> _INSTRUCTIONS TO FOLLOW_: Show each line of the records below where the word "computer" occurs.

> _GIVEN DATA_:
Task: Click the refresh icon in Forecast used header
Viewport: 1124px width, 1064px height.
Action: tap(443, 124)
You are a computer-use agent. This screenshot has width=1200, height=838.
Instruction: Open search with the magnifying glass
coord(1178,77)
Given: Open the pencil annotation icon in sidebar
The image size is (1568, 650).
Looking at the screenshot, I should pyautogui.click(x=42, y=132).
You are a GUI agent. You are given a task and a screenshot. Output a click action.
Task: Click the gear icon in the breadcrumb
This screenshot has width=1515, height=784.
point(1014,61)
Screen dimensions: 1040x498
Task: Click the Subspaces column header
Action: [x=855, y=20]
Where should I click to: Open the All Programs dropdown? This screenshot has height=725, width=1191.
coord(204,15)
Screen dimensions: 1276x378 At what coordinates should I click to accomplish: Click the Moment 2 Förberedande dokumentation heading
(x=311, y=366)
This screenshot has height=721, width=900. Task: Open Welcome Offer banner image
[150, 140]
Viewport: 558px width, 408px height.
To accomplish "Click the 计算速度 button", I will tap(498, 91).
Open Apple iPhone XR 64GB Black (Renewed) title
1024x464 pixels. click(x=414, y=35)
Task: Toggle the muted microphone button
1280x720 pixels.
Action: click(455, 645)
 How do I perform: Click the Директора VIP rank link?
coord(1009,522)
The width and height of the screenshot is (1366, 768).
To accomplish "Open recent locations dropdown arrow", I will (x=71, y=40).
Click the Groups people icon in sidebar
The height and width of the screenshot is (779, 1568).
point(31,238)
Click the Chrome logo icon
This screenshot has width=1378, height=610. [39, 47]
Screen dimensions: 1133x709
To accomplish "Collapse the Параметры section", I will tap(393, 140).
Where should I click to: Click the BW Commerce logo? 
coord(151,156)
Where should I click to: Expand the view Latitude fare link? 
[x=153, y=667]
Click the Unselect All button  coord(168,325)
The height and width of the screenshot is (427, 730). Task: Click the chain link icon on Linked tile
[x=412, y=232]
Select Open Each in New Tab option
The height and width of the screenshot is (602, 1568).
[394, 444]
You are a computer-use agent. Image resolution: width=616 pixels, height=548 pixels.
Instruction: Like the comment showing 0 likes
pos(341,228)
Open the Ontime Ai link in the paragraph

> _THE ANSWER_:
You are a computer-use agent. This screenshot has width=1200, height=838.
You are a computer-use agent. Image resolution: width=616 pixels, height=548 pixels.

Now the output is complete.